Work instructions
Could you restate every entry word for word, leaving the pictures out?
(Records for this exercise Opens)
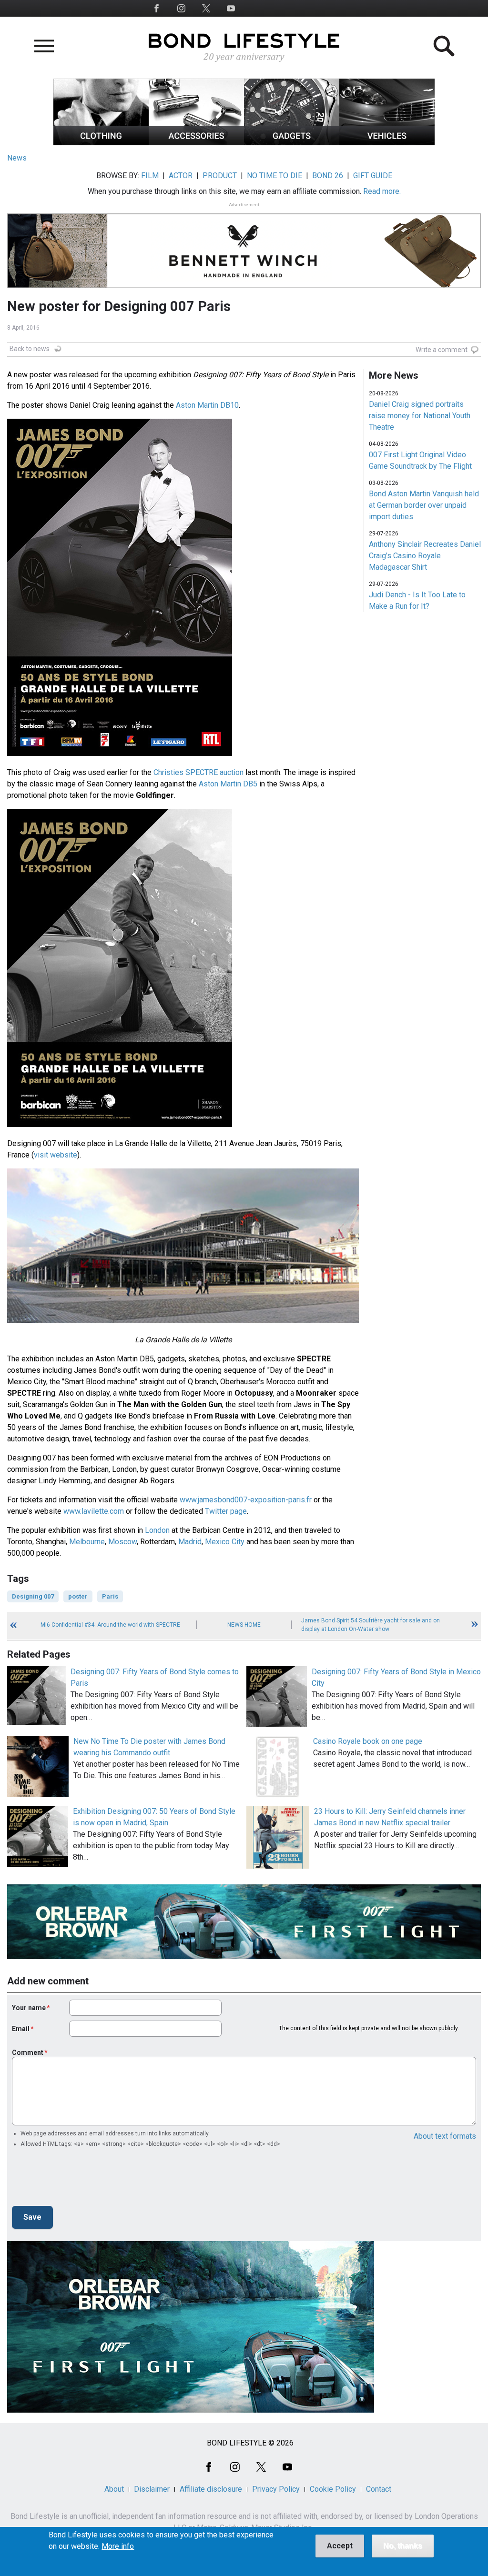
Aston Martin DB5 (228, 783)
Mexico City (224, 1541)
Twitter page (226, 1511)
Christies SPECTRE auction (198, 772)
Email (21, 2029)
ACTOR (181, 175)
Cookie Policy (333, 2489)
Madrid (190, 1541)
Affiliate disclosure (211, 2489)
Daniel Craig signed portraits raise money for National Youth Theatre (419, 416)
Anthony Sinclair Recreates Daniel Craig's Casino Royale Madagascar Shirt (425, 556)
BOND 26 (327, 175)
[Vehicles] (387, 142)
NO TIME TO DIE (274, 175)
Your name (29, 2008)
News (17, 157)
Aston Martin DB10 (207, 405)
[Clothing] (101, 142)
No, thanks (402, 2546)
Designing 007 (33, 1596)
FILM (150, 175)
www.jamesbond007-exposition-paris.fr (246, 1499)
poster (78, 1596)
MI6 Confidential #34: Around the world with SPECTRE (110, 1624)
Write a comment (442, 349)
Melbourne (87, 1541)
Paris (110, 1596)
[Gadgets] (291, 142)
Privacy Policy (276, 2489)
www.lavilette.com (93, 1511)
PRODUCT (220, 175)
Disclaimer (152, 2489)
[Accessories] (196, 142)
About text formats (445, 2136)
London (157, 1530)
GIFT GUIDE (372, 175)
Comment (27, 2052)
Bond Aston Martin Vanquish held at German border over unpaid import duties (424, 505)
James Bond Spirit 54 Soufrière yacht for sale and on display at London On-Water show (370, 1624)
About (114, 2489)
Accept (340, 2545)
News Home (244, 1624)
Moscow (122, 1541)
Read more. (382, 191)
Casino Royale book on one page (367, 1741)
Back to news (30, 348)
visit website (55, 1154)
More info (118, 2546)
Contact (378, 2489)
(Records for this exercise Closes)
Solution below
Aston Martin DB5 (228, 783)
Mexico City (224, 1541)
Twitter page (226, 1511)
Christies SPECTRE auction (198, 772)
Email (21, 2029)
ACTOR (181, 175)
Cookie Policy (333, 2489)
Madrid (190, 1541)
Affiliate disclosure (211, 2489)
Daniel Craig signed portraits raise money for National Youth Theatre (419, 416)
Anthony Sinclair Recreates Daniel Craig's Casino Royale Madagascar Shirt (425, 556)
BOND 26 (327, 175)
[Vehicles] (387, 142)
NO TIME TO DIE (274, 175)
Your name (29, 2008)
News (17, 157)
Aston Martin DB10 (207, 405)
[Clothing] (101, 142)
No, thanks (402, 2546)
Designing 007 (33, 1596)
FILM (150, 175)
www.jamesbond007-exposition-paris.fr (246, 1499)
poster (78, 1596)
MI6 Confidential #34: Around the world with SPECTRE (110, 1624)
Write a comment (442, 349)
Melbourne (87, 1541)
Paris (110, 1596)
[Gadgets] (291, 142)
Privacy Policy (276, 2489)
www.lavilette.com (93, 1511)
PRODUCT (220, 175)
Disclaimer (152, 2489)
[Accessories] (196, 142)
About text formats (445, 2136)
London (157, 1530)
GIFT GUIDE (372, 175)
Comment (27, 2052)
Bond Aston Martin Vanquish held at German border over unpaid import duties (424, 505)
James Bond Spirit 54 Soufrière yacht for sale and on display at London On-Water show (370, 1624)
About (114, 2489)
Accept (340, 2545)
News Home (244, 1624)
Moscow (122, 1541)
Read more. (382, 191)
Casino Royale book on one page (367, 1741)
Back to news (30, 348)
visit website (55, 1154)
More info (118, 2546)
Contact (378, 2489)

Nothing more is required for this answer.